- What this exercise asks
1/ Rewrite the temporal-database reading notes from "Anton Dignös, Michael Hanspeter" to "in favor. :-)", replacing "Postgres" with "PostgreSQL".
2/ In the temporal-database reading notes, what are the two simple transforms that the "Temporal Alignment" paper introduces?
3/ Continue the temporal-database reading notes from where they stop.

- Excerpt to read
--- START ---

Tom Johnston and Randall Weis. Managing Time in Relational Databases: How to Design, Update and Query Temporal Data. 2010. I haven’t read this one yet, although see just below for Johnston’s other book. This one sounds more practical and less original, although I don’t know for sure.

Tom Johnston. Bitemporal Data: Theory and Practice. 2014. I felt like I found a kindred soul when I read how he connects database design and ontology, as I’ve always thought of programming as “applied philosophy.” Databases as Aristotelian propositional logic is inseparable from the mathematical set-based theory. Johnston gives helpful distinctions between the physical rows in the table, the assertions they represent, and the things themselves. Eventually this leads to a grand vision of connecting every assertion’s bitemporal (or tritemporal) history to its speaker, somewhat like some ideas in the Semantic Web, although this doesn’t sound very practical. Like Date he seems to be landing on something like sixth-normal form, with a view-like presentation layer to bring all the attributes back together again. He points out how unsatisfactory Kimball’s suggestions are. He also criticizes the limitations of SQL:2011 and offers some amendments to make it more useful. Describes a (patented) idea of “episodes” to optimize certain temporal queries.

Anton Dignös, Michael H. Böhlen, and Johann Gamper. “Temporal Alignment”, SIGMOD ’12. Amazing! Shows how to define temporal versions of every relational operator by a combination of the traditional operators and just two simple transforms, which they call “align” and “split”. Gives a very readable exposition of the new theory and then describes how they patched Postgres 9.0 and benchmarked the performance. I think this solves the composability problems Date objected to in TSQL2, and unlike SQL:2011 it is general and comprehensive. The focus is on state-time, and I’m not sure how it will map onto bi-temporal, but even just having good state-time functionality would be tremendous. And the paper is only 12 easy-to-read pages! (pdf)

Anton Dignös, Michael Hanspeter Böhlen, Johann Gamper, and Christian S. Jensen. “Extending the kernal of a relational dmbs with comprehensive support for sequenced temporal queries,” ACM Transactions on Database Systems, 41(4):1-46. Continues the previous paper but adds support for scaling the inputs to aggregate groups according to how much of their time period goes into each group. Gives more benchmarks against a patched Postgres 9.5. (pdf) These researchers are now trying to contribute their work to the Postgres core project, of which I am very much in favor. :-)

--- END ---

- Information supplied

--- START ---

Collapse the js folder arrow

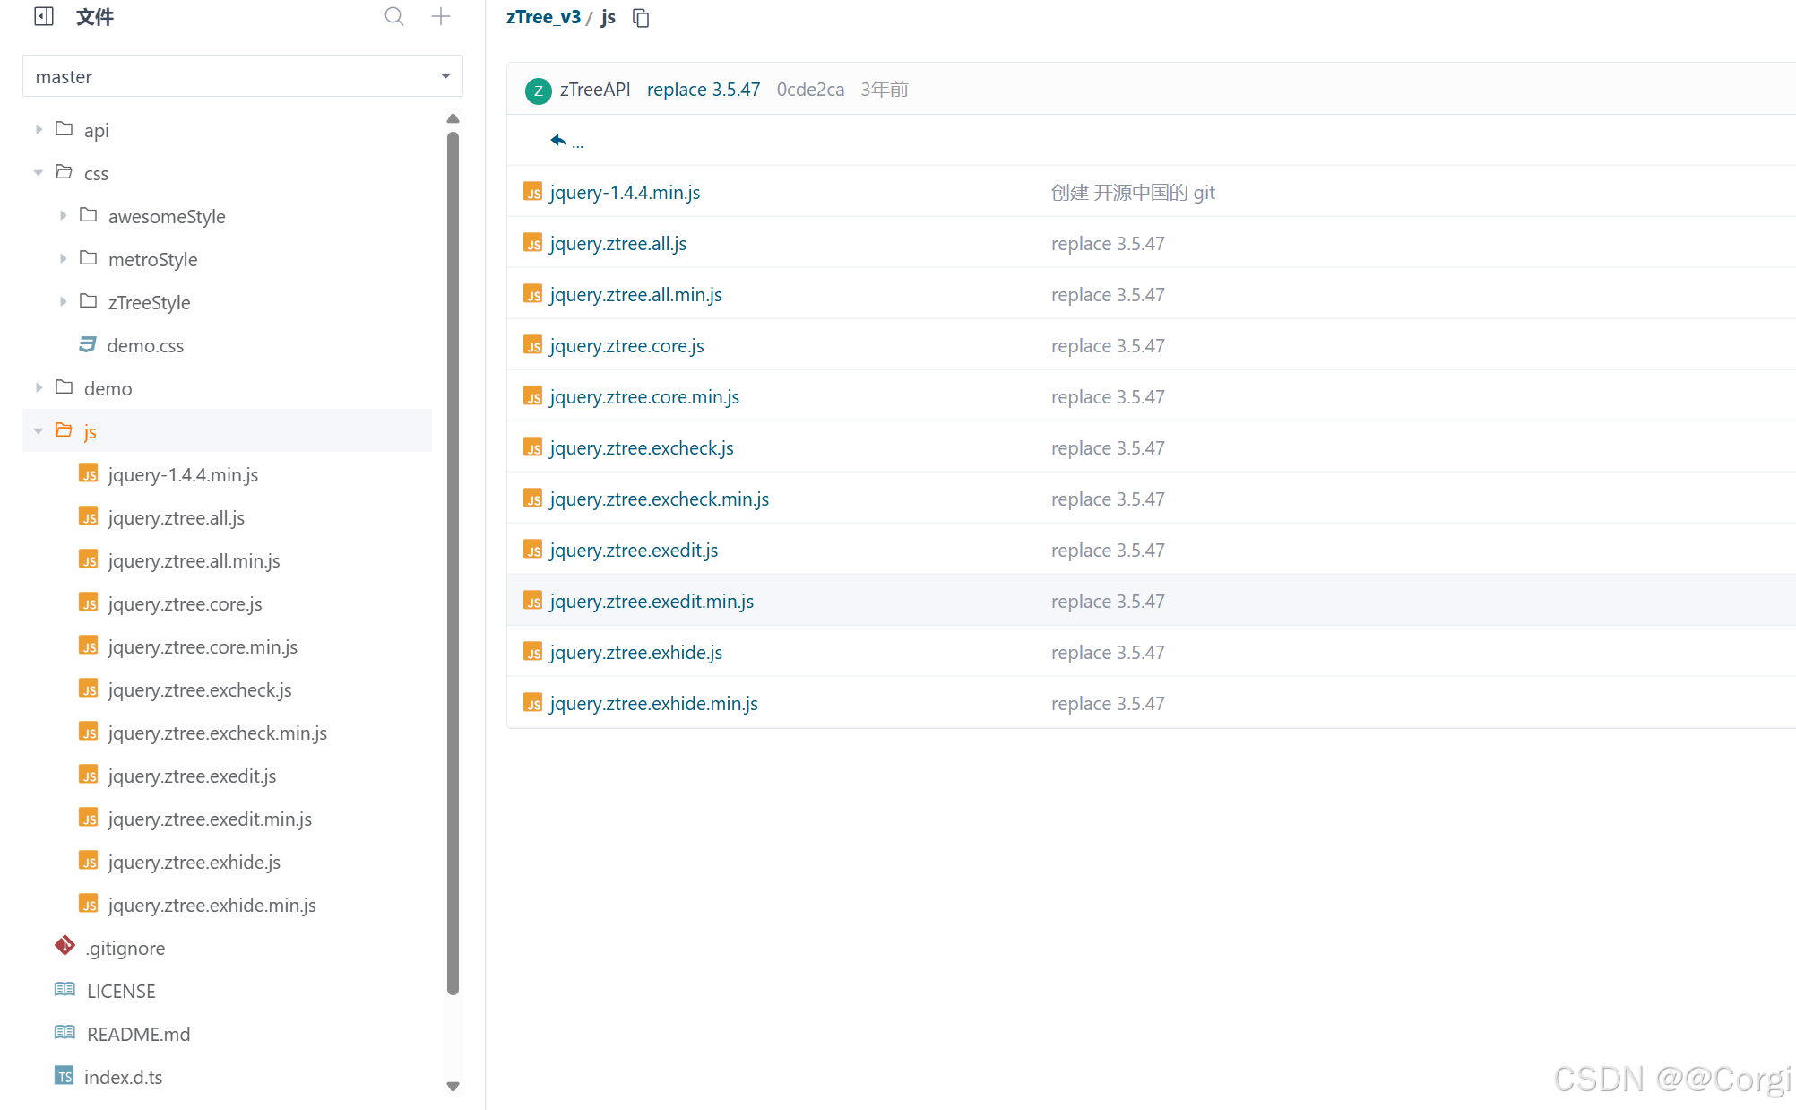(39, 431)
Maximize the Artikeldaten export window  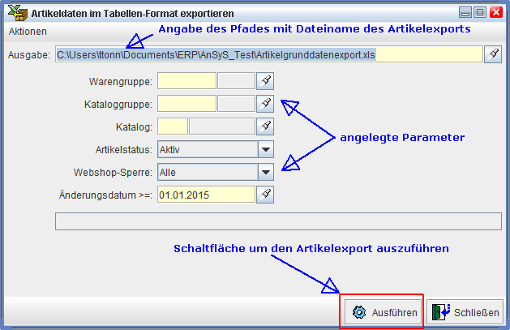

--- END ---

- Written responses
1/
Anton Dignös, Michael Hanspeter Böhlen, Johann Gamper, and Christian S. Jensen. “Extending the kernal of a relational dmbs with comprehensive support for sequenced temporal queries,” ACM Transactions on Database Systems, 41(4):1-46. Continues the previous paper but adds support for scaling the inputs to aggregate groups according to how much of their time period goes into each group. Gives more benchmarks against a patched PostgreSQL 9.5. (pdf) These researchers are now trying to contribute their work to the PostgreSQL core project, of which I am very much in favor. :-)

2/ The transforms are "align" and "split."

3/
Finally here are some tools for temporal support in Postgres. The sad theme is that pretty much everything gives audit support but not history support:


The pgaudit extension looks pretty useful but I haven’t tried it yet. According to the AWS docs you can even use this on RDS.

Vlad Arkhipov’s temporal tables extension only supports system-time (auditing). Also on Github and a nice writeup by Clark Dave.

Magnus Hagander presented an approach to capturing system-time history in a separate schema at PGConf US 2015 and PGDay’15 Russia. Here are slides and video. Quite elegant if you want to ask questions like “what did we think as of time t?” If I recall correctly this is similar to one of the ideas proposed at the end Snodgrass, although I haven’t compared them carefully. Hagander points out that DDL changes against temporal databases are challenging and hopefully infrequent. This is a topic that is almost completely absent from the literature, except for a brief mention in Johnston 2014.


Chronomodel extends the ActiveRecord ORM to record system-time history. The pg_audit_log gem works fine but like many audit solutions is rather write-only. I wouldn’t want to build any functionality that has to query its tables to reconstruct history. You could also try paper_trail or audited (formerly acts_as_audited). Of these projects only Chronomodel seems to be aware of temporal database research.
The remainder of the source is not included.